# Task objective:
Write out the lines of the records from the one containing "The width and height of the screenshot is (508, 339)." to the very last, keeping each exactly as it is.

# Material provided:
• • • • •

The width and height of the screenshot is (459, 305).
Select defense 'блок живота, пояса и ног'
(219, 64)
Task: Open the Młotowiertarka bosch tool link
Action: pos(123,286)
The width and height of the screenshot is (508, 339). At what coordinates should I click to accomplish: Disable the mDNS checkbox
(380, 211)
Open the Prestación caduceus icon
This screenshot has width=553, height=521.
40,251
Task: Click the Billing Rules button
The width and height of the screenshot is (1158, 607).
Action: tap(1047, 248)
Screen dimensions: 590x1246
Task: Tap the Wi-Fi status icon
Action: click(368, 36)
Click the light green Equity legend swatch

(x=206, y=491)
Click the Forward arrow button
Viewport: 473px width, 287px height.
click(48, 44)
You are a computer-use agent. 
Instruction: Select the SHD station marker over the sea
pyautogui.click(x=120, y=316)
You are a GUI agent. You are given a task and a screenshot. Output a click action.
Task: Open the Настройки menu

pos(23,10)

• • • • •

# Reply to the task:
The width and height of the screenshot is (508, 339). At what coordinates should I click to accomplish: Disable the mDNS checkbox
(380, 211)
Open the Prestación caduceus icon
This screenshot has width=553, height=521.
40,251
Task: Click the Billing Rules button
The width and height of the screenshot is (1158, 607).
Action: tap(1047, 248)
Screen dimensions: 590x1246
Task: Tap the Wi-Fi status icon
Action: click(368, 36)
Click the light green Equity legend swatch

(x=206, y=491)
Click the Forward arrow button
Viewport: 473px width, 287px height.
click(48, 44)
You are a computer-use agent. 
Instruction: Select the SHD station marker over the sea
pyautogui.click(x=120, y=316)
You are a GUI agent. You are given a task and a screenshot. Output a click action.
Task: Open the Настройки menu

pos(23,10)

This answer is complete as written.